Faith on the margins is not limited to suffering; faith on the margins is survival. Our faith is not fragile but fierce. We have encountered God in spaces the church has yet to explore. With the boldness of John the Baptist, LGBTQ Catholics open doors and enlarge our tent. Advent, and waiting in general, extends beyond sweet anticipation, leaving LGBTQ Catholics with a hunger for belonging, an unquenchable thirst for the God who tends our roots. Belonging is not born of passivity; we create belonging because we already belong to God. We persist in preparing the way of the Lord, despite the roadblocks. We share a sense of kinship with John the Baptist, holding disruption and hope in the same breath, wrapped in the holiness of the wilderness.

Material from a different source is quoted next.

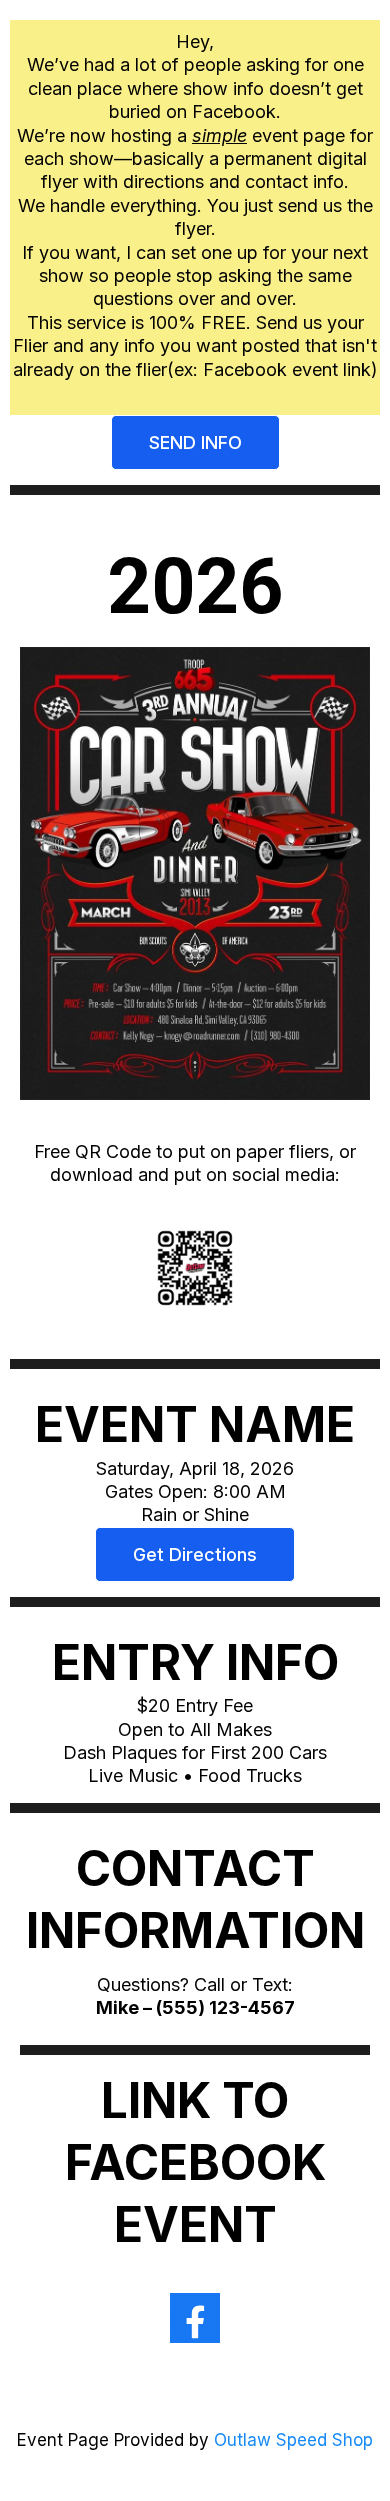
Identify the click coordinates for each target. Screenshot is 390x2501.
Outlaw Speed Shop (293, 2440)
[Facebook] (195, 2318)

Preparing the way of the Lord means encountering God in all holy tension.
Ignatian spirituality invites us to encounter God in all things. Ignatius guides us to notice God not only in consolation, but in desolation, too. God is present in the city and the desert, in candlelight and rubble, carols and resistance. Preparing the way of the Lord means encountering God in all holy tension. Advent is not a season of passivity; we must clear our paths for Christ and meet Him in the joy and suffering of the wilderness.
The wilderness of our world cries out against grave injustices: In what I can only call genocide as Palestinians are still sheltering from Israeli bombs and bullets, despite the ceasefire. In the terror-inducing ICE raids, in which masked agents kidnap migrants and subject them to overcrowding, starvation and other inhuman conditions, denying their right to spiritual care. In the refusal to see Christ in the transgender community, and weaponizing faith to justify transphobia. God is present in all these tragedies, and many more, wounded and waiting.
Advent faith is not satisfied with recognition alone. Repentance is action. Advent, at its core, is the stubborn belief that God still breaks into human history, that even the harshest desert can become a road God travels. We prepare not by quiet sentiment but by courageous love. We keep watch, not for fear of missing Christ, but because we want to be ready when Christ comes disguised as the wounded, the displaced, the forgotten.
No single gesture topples injustice by itself, but each clears a piece of road. Each plants one seed of the kingdom that is coming. Protests humming with prayer, grief, and hope. Boycotting and divesting from companies that are complicit in violence and injustice. Writing, calling, and meeting with representatives. Fundraising for humanitarian aid. Action does not have to be perfect to be holy, only faithful.
Christ is coming. Let us be found wide awake, tending the roots of justice, daring to believe that new life can rise from severed places. The kingdom is at hand!